(EXERCISE BRIEF):
Please tally the lines in the records that include the word "document" and answer with the bare number.

=== RECORDS TO PROCESS ===

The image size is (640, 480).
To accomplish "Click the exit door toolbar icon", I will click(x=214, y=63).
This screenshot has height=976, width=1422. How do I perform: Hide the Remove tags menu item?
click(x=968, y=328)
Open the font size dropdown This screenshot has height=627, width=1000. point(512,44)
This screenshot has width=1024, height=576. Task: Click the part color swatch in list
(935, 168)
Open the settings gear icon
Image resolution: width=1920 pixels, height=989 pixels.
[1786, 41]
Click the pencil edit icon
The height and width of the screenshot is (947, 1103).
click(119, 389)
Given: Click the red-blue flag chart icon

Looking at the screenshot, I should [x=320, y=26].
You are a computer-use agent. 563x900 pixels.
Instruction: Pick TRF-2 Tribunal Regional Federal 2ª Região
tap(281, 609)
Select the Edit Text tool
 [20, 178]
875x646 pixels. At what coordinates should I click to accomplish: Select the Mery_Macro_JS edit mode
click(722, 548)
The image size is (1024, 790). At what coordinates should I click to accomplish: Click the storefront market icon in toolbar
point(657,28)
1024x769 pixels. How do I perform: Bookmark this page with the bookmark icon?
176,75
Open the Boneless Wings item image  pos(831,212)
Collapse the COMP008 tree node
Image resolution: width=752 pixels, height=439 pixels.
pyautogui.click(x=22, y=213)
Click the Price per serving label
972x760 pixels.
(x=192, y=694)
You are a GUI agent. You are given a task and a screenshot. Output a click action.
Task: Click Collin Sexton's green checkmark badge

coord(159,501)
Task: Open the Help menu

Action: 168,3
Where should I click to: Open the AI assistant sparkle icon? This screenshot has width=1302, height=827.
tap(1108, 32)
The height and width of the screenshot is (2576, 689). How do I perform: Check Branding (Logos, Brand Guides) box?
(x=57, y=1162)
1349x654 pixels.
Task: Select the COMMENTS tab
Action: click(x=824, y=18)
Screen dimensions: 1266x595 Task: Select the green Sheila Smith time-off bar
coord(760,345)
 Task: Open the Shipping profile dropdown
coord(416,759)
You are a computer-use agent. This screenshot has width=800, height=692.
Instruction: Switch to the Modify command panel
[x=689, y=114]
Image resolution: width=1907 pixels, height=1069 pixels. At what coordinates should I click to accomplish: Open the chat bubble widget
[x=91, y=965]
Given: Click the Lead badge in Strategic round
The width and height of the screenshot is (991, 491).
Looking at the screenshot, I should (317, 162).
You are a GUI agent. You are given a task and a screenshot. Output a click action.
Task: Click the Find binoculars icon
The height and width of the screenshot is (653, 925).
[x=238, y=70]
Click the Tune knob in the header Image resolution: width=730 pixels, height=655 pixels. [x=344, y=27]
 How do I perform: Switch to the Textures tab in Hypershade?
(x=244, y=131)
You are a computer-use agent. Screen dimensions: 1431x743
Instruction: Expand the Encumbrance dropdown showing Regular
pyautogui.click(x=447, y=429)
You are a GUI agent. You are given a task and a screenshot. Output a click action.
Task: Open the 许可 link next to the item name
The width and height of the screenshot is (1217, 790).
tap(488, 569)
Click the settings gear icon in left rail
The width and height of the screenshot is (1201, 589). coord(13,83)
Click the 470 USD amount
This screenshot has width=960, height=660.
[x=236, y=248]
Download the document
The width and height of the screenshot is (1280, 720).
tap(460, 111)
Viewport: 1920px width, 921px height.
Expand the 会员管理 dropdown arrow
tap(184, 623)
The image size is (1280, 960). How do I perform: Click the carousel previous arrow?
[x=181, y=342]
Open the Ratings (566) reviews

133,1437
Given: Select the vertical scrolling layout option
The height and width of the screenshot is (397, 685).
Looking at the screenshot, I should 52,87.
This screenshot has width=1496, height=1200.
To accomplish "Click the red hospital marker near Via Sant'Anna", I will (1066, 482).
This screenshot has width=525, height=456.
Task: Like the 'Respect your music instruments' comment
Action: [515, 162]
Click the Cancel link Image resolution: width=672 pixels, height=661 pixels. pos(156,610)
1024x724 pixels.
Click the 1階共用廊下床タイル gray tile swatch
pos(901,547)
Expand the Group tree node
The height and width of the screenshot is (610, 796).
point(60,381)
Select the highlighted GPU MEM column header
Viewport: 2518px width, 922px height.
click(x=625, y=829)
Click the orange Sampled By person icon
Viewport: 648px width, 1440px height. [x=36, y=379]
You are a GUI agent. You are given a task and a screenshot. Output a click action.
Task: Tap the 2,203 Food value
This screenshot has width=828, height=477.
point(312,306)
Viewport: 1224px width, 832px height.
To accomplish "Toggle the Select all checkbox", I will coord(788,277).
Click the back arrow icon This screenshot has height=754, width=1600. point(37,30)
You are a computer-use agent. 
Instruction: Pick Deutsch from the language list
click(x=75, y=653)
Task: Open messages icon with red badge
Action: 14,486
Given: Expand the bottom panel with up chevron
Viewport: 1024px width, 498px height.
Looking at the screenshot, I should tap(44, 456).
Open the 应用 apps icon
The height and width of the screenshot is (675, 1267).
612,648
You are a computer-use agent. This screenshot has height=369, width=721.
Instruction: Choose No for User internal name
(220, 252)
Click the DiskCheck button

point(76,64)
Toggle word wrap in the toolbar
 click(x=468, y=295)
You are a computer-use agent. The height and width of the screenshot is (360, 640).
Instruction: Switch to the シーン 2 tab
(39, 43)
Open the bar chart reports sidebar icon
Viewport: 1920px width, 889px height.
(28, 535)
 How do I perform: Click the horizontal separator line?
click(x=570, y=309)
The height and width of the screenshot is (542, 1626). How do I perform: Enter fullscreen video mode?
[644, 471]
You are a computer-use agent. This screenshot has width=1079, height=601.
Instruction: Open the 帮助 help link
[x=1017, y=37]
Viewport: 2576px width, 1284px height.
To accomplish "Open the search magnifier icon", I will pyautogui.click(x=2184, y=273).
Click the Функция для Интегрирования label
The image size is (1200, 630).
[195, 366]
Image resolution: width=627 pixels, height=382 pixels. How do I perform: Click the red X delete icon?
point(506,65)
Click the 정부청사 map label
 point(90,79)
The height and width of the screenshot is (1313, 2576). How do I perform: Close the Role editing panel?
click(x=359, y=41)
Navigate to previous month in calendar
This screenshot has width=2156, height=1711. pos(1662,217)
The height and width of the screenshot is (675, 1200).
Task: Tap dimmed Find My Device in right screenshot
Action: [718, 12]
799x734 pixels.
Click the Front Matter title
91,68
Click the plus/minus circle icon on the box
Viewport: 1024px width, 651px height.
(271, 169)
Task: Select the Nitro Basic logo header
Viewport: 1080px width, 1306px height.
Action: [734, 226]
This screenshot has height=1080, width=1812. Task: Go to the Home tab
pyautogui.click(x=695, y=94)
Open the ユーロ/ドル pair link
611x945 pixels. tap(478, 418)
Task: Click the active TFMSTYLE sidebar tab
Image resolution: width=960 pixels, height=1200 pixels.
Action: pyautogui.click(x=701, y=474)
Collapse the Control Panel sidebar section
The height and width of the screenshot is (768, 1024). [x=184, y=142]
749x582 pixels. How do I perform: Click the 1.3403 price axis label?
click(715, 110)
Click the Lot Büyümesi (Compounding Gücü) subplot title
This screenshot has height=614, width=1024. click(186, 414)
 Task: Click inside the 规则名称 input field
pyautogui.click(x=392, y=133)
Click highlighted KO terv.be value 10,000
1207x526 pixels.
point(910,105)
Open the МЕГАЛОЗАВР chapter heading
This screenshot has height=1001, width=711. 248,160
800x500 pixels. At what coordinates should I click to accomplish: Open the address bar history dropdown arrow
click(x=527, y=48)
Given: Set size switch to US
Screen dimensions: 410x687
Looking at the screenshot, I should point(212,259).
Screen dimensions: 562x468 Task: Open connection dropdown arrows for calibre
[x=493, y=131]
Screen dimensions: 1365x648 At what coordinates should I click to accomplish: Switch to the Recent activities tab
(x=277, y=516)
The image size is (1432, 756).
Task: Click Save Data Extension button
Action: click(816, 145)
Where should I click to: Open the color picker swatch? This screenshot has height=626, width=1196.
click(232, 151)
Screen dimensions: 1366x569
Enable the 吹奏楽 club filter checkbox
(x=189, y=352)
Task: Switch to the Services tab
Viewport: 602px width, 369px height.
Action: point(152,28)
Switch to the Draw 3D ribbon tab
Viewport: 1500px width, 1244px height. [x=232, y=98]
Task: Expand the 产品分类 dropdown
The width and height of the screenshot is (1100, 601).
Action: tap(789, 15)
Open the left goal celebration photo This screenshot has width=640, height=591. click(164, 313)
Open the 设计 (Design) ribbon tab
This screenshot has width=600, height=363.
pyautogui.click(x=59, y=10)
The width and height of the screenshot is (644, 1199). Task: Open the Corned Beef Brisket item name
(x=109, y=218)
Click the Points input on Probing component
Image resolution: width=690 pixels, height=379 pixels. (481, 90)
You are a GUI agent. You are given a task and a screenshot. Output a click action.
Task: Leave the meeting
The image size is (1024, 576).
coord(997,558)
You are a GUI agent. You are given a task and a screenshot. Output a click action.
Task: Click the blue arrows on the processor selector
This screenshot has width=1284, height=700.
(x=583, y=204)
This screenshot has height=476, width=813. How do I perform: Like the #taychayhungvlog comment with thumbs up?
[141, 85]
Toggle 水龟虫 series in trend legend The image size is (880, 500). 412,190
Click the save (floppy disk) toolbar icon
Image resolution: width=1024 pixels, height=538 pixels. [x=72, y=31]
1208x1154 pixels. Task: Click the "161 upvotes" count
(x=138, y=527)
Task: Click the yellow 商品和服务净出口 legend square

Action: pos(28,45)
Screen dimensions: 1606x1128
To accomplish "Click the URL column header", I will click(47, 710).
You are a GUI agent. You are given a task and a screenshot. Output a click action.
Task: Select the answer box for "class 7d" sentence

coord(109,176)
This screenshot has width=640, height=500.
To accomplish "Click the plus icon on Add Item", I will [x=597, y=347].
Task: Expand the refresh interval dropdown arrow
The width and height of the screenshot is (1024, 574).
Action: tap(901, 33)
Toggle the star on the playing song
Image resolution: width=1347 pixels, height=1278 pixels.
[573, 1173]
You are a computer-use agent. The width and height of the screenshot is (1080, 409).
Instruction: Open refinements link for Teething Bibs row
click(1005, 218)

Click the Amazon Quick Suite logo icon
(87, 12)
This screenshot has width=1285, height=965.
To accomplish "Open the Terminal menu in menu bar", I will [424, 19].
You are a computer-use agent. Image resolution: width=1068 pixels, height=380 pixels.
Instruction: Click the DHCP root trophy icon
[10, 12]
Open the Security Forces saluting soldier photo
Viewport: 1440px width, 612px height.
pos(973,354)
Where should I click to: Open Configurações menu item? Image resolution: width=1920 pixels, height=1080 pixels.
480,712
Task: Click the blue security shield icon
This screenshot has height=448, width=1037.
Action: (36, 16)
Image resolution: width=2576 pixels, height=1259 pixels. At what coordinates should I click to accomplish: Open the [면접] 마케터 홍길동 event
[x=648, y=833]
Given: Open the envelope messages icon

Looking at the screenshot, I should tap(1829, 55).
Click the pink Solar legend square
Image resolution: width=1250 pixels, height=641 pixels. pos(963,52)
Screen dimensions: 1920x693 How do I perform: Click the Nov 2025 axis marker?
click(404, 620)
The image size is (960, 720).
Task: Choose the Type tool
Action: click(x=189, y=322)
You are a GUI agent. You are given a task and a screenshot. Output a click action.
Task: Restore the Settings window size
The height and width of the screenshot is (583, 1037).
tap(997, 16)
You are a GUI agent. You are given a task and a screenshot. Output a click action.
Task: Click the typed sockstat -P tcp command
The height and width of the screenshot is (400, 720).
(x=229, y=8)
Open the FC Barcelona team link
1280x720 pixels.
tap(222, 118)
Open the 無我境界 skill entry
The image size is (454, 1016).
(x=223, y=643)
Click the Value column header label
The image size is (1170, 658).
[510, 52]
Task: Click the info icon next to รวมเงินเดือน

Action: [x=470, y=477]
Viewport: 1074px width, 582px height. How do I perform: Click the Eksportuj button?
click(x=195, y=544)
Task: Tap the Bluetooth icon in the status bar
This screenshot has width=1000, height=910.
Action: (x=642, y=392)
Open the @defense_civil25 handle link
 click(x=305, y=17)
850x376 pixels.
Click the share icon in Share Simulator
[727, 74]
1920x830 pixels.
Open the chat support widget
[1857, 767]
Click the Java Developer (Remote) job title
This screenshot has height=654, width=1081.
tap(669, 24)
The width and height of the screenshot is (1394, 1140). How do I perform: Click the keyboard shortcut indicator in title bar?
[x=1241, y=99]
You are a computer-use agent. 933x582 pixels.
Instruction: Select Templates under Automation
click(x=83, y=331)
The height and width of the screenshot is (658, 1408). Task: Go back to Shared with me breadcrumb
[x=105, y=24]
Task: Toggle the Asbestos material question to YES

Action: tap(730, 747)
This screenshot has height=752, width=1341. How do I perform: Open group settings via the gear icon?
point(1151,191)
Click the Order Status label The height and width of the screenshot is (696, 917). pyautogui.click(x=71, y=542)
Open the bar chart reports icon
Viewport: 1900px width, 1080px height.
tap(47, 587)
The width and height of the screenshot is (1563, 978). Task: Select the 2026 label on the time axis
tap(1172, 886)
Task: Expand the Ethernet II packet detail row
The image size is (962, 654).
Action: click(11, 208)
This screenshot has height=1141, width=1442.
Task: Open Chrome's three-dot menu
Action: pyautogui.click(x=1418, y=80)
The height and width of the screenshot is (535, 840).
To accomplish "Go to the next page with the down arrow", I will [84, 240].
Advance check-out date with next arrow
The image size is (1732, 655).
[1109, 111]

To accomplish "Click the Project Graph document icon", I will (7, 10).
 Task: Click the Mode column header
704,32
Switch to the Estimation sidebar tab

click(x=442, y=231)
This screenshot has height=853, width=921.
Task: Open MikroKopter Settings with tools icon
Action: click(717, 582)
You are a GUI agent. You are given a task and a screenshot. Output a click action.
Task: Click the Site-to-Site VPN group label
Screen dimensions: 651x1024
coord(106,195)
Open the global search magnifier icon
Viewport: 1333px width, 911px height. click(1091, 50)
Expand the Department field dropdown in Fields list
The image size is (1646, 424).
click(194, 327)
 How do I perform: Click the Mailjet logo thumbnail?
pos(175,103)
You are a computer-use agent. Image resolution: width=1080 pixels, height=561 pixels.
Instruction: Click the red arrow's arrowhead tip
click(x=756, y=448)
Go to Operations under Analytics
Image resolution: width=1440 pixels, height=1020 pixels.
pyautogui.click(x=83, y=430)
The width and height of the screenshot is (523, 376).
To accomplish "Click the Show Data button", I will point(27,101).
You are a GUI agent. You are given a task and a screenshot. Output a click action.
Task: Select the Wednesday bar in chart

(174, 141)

===

(SOLUTION TO THIS PROBLEM):
2